→ **EXERCISE INPUT**

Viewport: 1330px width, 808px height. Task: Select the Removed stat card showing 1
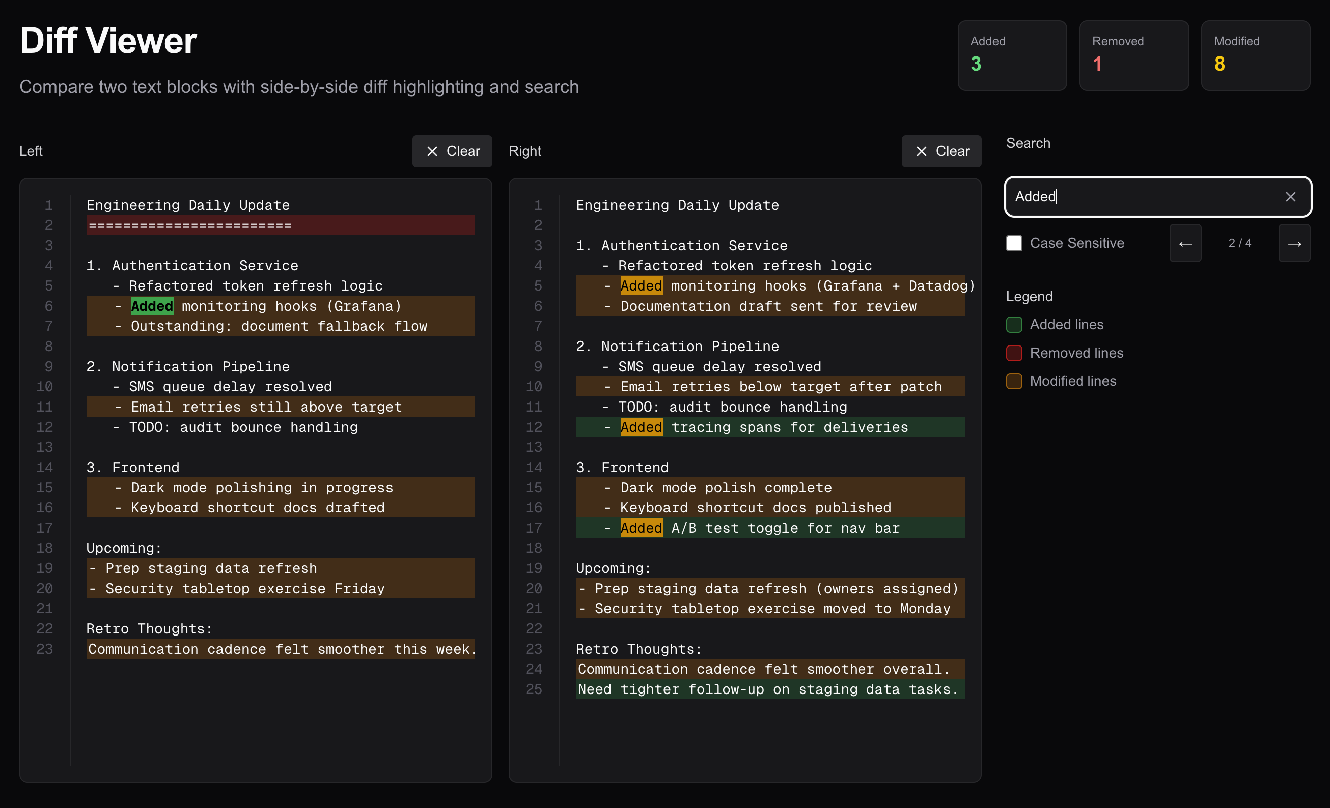coord(1134,55)
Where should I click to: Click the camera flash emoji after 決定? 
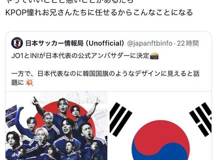point(154,56)
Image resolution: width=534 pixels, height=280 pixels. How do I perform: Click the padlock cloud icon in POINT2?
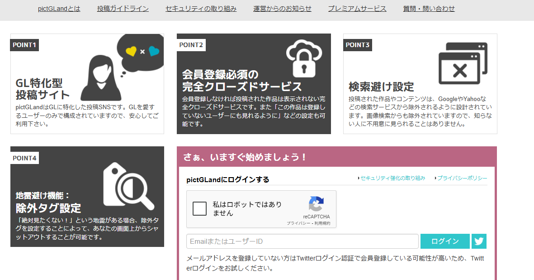pyautogui.click(x=303, y=58)
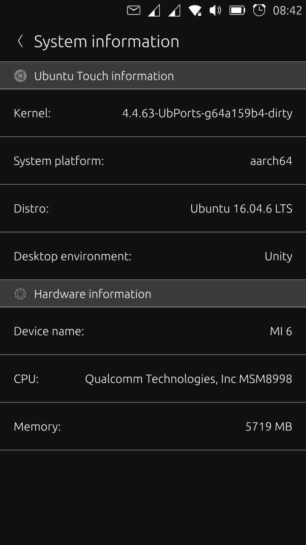The width and height of the screenshot is (306, 545).
Task: Tap the second SIM signal icon
Action: pos(174,10)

→ **SHORT TASK**
Reproduce every one of the items above verbatim, leaving out the pictures.

→ **CORRECT RESPONSE**
Viewport: 1330px width, 808px height. Task: Select the Removed stat card showing 1
coord(1134,55)
Where should I click to: Click the camera flash emoji after 決定? 
point(154,56)
Image resolution: width=534 pixels, height=280 pixels. How do I perform: Click the padlock cloud icon in POINT2?
pyautogui.click(x=303, y=58)
The width and height of the screenshot is (306, 545).
Task: Tap the second SIM signal icon
Action: pos(174,10)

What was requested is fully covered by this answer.